Прямо передо мною в пятне лунного света стояла на задних лапах и посвистывала маленькая шелудивая собачонка. Затем она бросила это занятие, опустилась на третью и последнюю здоровую ногу и посмотрела куда-то поверх моего плеча. И не успев ещё оглянуться и услышать раздавшийся в следующее мгновение голос, я уже знал, кто стоит за моею спиной.
— Да ты обманщик, Гоулд, — произнёс он.
Звуки его речи казались округлыми и струящимися, как его почерк.
Я медленно повернулся и увидал глядящего на меня с улыбкой сверху вниз Йоргена Йоргенсена — а кто же ещё это мог быть? На какой-то миг мне почудилось, что он стоит на стуле или даже на стеллаже, таким высоким он казался. Он наклонился надо мной, заслонив свет — словно накренившийся книжный шкап, готовый вот-вот упасть. Очень медленно, не в силах оторвать от него взгляд свой, я поднялся на ноги.
Йорген Йоргенсен, подобно всему в Регистратуре, выглядел каким-то холодным и одноцветным. По серому фону его фигуры во всевозможных направлениях шли белёсые линии: белая, как бы пенистая линия очерчивала его скривившийся рот, длинные штрихи белёсых волос торчали под разными необычными углами, точно клочья разорванной паутины.
— Обречённый, — продолжил он, — терпеть адские муки до конца вечности.
Из Йоргена Йоргенсена получился неважный Бог. Во-первых, ему недоставало бороды — у него имелись только жидкие кустистые усики, на которых ночною росой висели застывшие с обеда капли похлёбки. Во-вторых, от него воняло падалью, а от настоящего Бога, который есть всё и вся, пахнуть не должно, ибо в противном случае он распространял бы не только благоухание цветов, любви, восходов и всего такого прочего, но и всяческий смрад, какой только есть на свете. Но Йоргенсену явно хотелось сыграть именно роль Господа Бога, ибо, сотворив мир заново, он жаждал теперь явиться во всей красе, осиянный жемчужными брызгами, и возвестить о чем-нибудь — например, о том, что мне предстоит умереть.

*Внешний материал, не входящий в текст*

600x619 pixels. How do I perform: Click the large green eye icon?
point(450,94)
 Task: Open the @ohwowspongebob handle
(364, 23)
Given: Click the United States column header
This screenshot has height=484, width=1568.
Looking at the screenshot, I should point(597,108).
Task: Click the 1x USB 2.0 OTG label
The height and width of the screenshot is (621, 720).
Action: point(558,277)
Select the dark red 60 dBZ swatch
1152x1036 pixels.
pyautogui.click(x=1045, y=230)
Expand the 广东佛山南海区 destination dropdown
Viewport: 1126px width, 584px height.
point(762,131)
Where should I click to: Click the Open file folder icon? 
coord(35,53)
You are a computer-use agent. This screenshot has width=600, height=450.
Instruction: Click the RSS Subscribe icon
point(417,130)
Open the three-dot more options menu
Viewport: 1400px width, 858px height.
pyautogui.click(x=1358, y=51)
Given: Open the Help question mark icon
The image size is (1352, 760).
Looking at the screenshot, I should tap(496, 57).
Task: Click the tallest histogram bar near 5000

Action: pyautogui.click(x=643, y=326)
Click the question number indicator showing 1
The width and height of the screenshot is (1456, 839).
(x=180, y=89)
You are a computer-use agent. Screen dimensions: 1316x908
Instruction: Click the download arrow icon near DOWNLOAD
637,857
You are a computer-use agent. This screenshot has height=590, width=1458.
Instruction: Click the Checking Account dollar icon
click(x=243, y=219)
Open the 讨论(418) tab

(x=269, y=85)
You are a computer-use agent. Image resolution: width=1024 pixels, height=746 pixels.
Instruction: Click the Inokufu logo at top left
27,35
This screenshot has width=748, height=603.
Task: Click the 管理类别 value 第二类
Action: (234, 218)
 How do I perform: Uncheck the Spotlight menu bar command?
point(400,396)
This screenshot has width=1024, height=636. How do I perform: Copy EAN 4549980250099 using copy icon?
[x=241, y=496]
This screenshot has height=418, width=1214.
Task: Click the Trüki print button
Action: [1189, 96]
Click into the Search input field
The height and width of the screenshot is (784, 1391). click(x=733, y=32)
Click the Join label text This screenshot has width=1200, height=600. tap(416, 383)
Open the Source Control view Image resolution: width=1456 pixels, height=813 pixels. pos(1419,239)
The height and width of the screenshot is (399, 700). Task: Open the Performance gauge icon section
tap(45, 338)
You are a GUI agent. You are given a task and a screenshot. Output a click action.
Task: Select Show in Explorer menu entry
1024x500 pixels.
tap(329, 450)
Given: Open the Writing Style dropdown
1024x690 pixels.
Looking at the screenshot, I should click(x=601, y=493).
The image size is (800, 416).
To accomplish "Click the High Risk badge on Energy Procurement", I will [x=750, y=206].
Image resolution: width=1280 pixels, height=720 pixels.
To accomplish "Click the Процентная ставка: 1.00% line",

Ещё с той поры, когда священник в работном доме сказал мне, что лишь милосердие Бога заставляет его омывать ноги мои особым манером, я постановил для себя: даже если та или иная вещь — проявление Воли Божьей, это вовсе не означает, что с волею сей следует соглашаться. Например, если пойдёт дождь, вы вправе решить, что на то есть Божья Воля, однако вам совсем не обязательно стоять под ним и мокнуть. Ну и так далее. И хоть я со всем смирением воспринял вердикт Йоргенсена, что не заслуживаю ничего, кроме самой унизительной смерти, в намерения мои отнюдь не входило умереть на его условиях, то есть немедленно. А потому, когда он внезапно набросился на меня с пылом, неожиданным для человека его возраста и телосложения, да ещё выхватил при этом из ножен свою ржавую шпагу, целя остриём прямо мне в сердце, я отпрыгнул в сторону и уронил при этом стоявшую на полу свечку.